What is needed →
Your output should consist solely of the lines from the one holding "Select the Hand pan tool" to the end of the records below, inclusive, reproduced exactly and free of pictures.

*** Opening of Records supplied ***

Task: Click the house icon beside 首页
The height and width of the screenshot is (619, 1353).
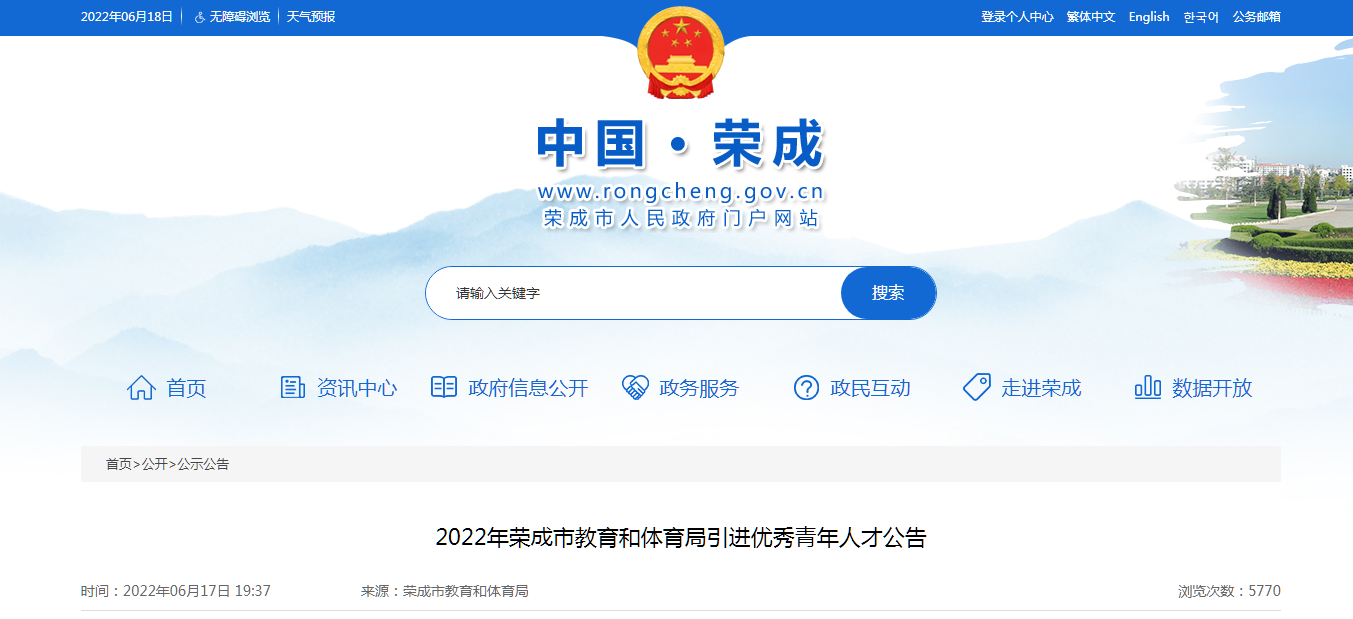Action: click(x=141, y=388)

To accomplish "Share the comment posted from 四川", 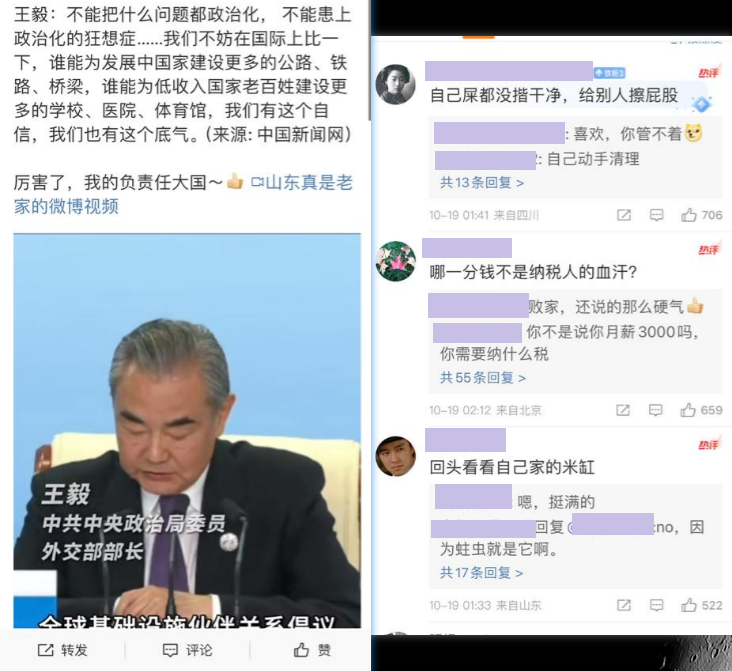I will click(x=624, y=215).
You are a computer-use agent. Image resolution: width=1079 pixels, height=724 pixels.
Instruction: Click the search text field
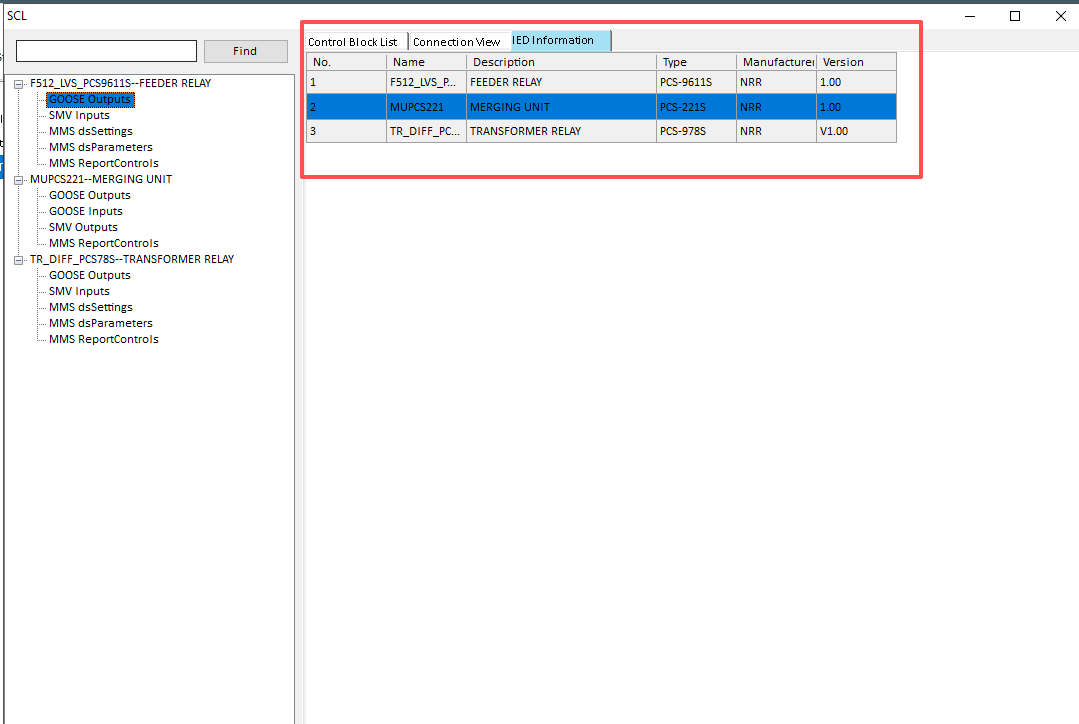(105, 50)
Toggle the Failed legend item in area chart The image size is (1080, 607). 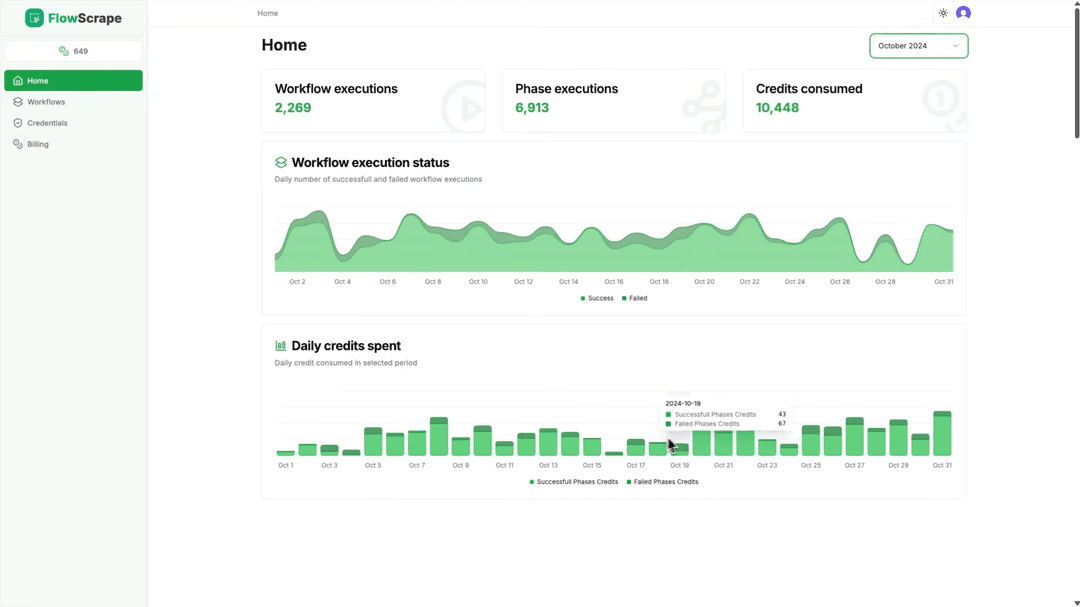coord(635,298)

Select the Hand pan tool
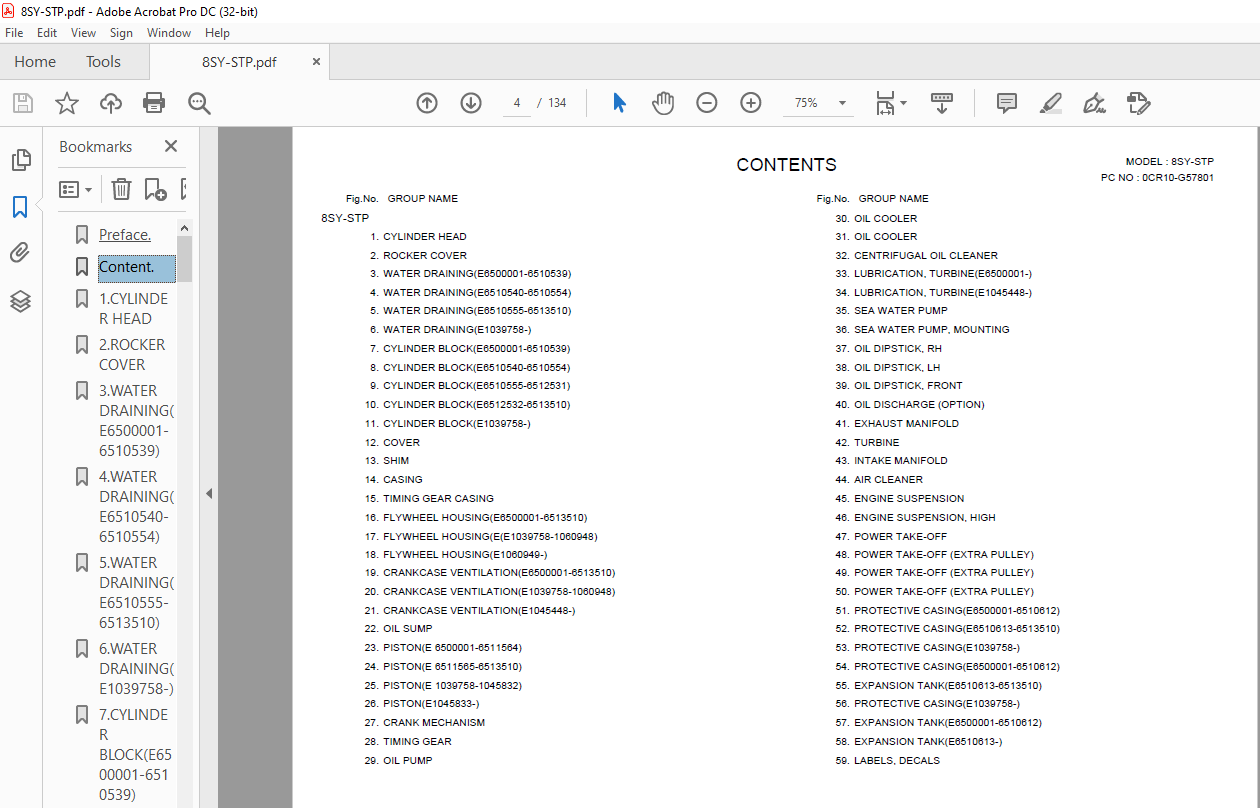[663, 103]
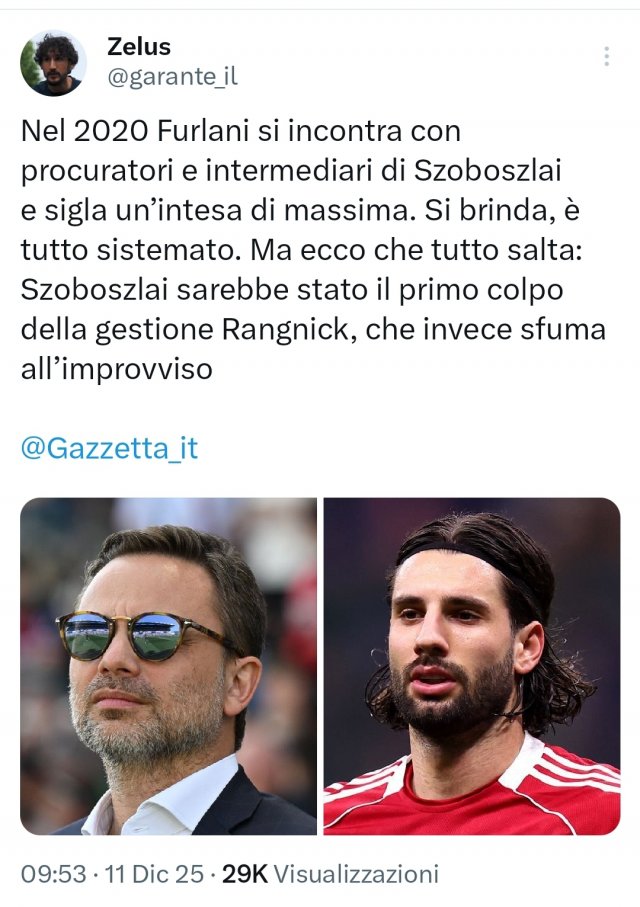Click the Visualizzazioni label
640x907 pixels.
[x=356, y=874]
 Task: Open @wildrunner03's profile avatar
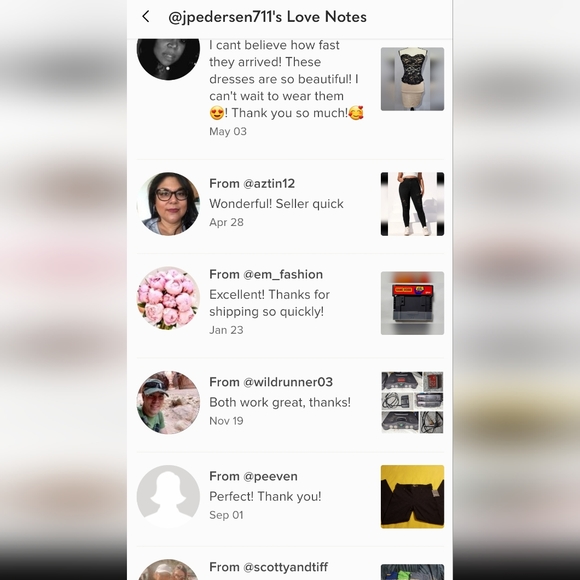[x=168, y=402]
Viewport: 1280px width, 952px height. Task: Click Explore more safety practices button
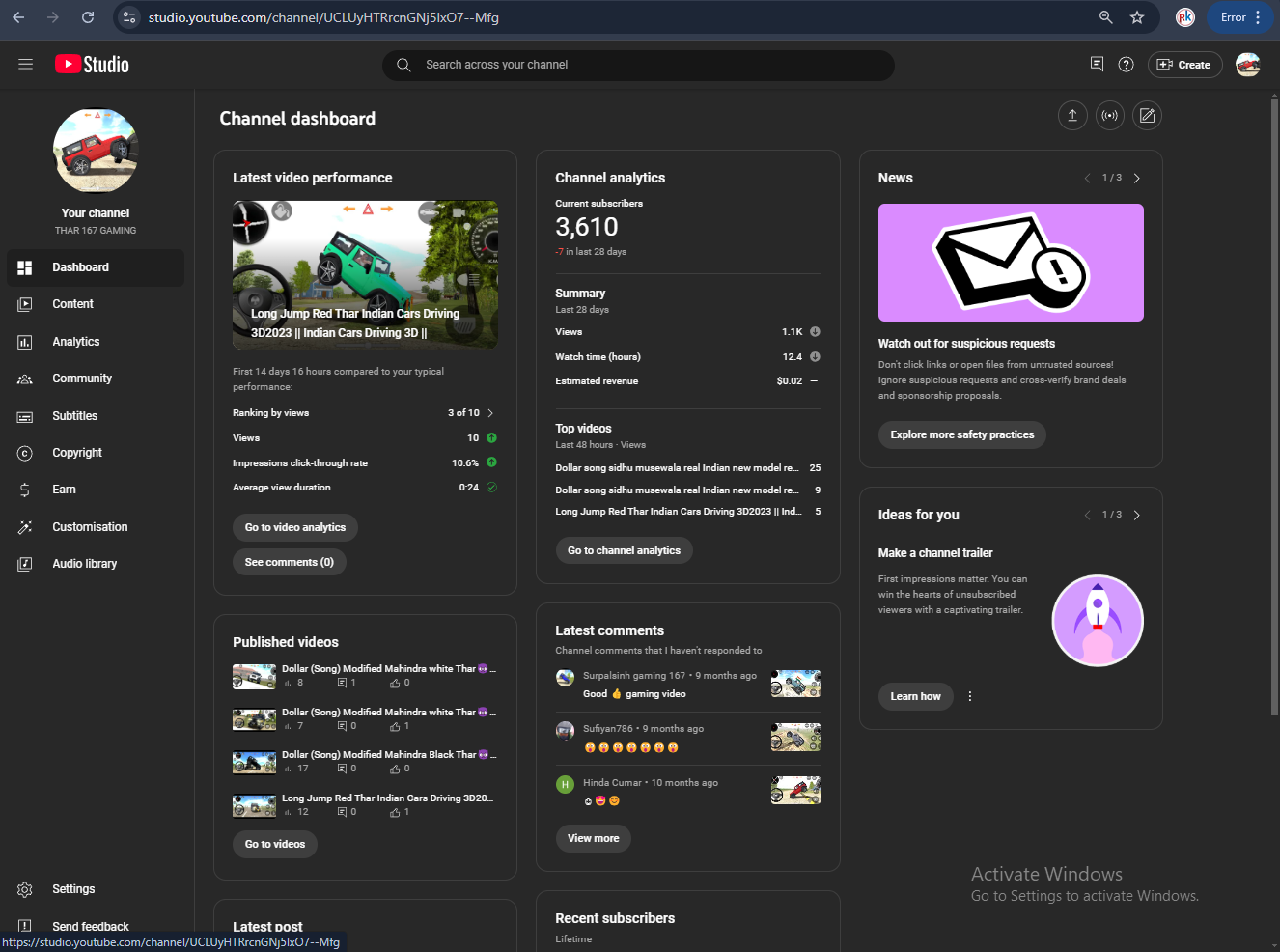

*** Close of Records supplied ***

Answer →
Select the Hand pan tool
[663, 103]
Click the Visualizzazioni label
640x907 pixels.
[x=356, y=874]
 Task: Open @wildrunner03's profile avatar
[x=168, y=402]
Viewport: 1280px width, 952px height. Task: Click Explore more safety practices button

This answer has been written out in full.